Genetic variability is the basis underlying plant breeding, and since polymorphism can now be detected directly in DNA by molecular techniques (Milach 1998), some authors propose the use of this methodology to assess the diversity of the superior progenies identified in classical assessment for recombination (Popi et al. 2000, Tardin et al. 2007). Thus, based on the known level of genetic variability of a population and the greatest genetic distance between the plants, the genetic gains can be quantified. For some crops these procedures have been successfully adopted, optimizing the diversity in the selected parents (Townsend and Henning 2005).
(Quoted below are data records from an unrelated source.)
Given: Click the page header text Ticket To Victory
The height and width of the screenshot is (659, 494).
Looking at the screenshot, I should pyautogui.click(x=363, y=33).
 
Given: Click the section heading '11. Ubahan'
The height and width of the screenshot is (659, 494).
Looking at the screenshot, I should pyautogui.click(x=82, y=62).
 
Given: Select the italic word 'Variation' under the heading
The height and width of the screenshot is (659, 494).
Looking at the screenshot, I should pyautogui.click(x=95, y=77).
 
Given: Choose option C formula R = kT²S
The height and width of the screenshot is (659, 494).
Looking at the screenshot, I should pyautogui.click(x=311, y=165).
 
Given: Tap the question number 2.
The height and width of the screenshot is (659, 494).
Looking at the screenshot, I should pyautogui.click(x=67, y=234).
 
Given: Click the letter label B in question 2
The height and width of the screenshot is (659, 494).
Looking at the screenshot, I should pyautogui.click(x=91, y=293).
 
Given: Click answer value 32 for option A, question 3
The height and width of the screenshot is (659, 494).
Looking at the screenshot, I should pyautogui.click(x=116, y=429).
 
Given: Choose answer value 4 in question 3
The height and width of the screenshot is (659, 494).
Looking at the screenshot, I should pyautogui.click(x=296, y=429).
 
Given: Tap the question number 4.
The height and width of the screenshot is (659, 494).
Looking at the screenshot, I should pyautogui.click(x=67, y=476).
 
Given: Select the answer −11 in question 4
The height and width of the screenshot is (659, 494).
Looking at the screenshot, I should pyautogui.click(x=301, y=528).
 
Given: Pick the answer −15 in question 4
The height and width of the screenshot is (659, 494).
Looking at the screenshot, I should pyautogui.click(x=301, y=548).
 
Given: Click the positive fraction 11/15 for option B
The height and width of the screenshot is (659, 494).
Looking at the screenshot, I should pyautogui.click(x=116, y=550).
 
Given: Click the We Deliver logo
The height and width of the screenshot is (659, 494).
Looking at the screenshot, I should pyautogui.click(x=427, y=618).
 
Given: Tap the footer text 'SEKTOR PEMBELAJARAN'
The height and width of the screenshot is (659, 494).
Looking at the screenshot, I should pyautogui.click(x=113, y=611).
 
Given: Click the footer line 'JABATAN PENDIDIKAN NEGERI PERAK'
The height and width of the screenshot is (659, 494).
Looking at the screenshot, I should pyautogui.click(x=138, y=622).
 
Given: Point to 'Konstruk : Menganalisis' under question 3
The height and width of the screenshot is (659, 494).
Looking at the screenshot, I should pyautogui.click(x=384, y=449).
Despite successful applications to economically important crops, in the case of passion fruit the use of molecular information at the different stages of recurrent selection has been limited. The purpose of this study was to use molecular and agronomic information of progenies of the second cycle of recurrent selection in a yellow passion fruit population to identify the best parents for recombination, with a view to maximize gains and genetic diversity.

MATERIAL AND METHODS

Plant material

Selected in the second cycle of recurrent selection, 39 full-sib progenies (called cycle 1 yellow passion fruit population - PF1) were evaluated (Silva et al. 2009). These 39 progenies were analyzed agronomically, in a randomized block design with five plants per plot in two replications, without controls at this stage of the program, assessed at a single location. In addition, molecular markers were used to select the best plants for recombination and formation of the new cycle of recurrent selection.

Agronomic description

The trial was installed in October 2006, in an experimental area of the Escola Agrícola Antônio Sarlo, in Campos dos Goytacazes, northern region of Rio de Janeiro state ( lat 21º 45', long 41º 20' W and 11 m asl).
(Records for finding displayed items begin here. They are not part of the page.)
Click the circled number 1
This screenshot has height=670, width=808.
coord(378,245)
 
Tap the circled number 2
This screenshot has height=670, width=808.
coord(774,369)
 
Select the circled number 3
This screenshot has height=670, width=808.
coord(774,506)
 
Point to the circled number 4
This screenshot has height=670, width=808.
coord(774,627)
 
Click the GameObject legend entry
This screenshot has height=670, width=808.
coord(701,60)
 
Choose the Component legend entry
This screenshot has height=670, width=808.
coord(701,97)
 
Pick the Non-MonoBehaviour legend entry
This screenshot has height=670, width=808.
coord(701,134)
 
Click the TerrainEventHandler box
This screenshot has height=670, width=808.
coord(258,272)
Silva et al. (2009) evaluated 11 agronomic traits: number of days to flowering (DF), fruit weight (FWe, in g), fruit length (FL, in mm), fruit width (FWi, in mm), shell thickness (STh, in mm), total soluble solids (SS, in °Brix), pulp color (PC on a color scale), pulp weight (PW, in g), number of fruits (NF), yield (YD, in t ha-1) and mean fruit weight (MFWe, in g). Data normality was evaluated for all variables, to ensure the use of all traits in the subsequent analysis.

Molecular characterization

For this phase, the total genomic DNA was extracted from young leaves, as described by Doyle and Doyle (1990). The DNA quantity and quality were assessed by visual comparisons of fluorescence intensity of bands on 0.8 % agarose gel stained with ethidium bromide, with known λ phage DNA concentrations under ultraviolet light, diluted with ultrapure water and standardized at 5 ng µL-1.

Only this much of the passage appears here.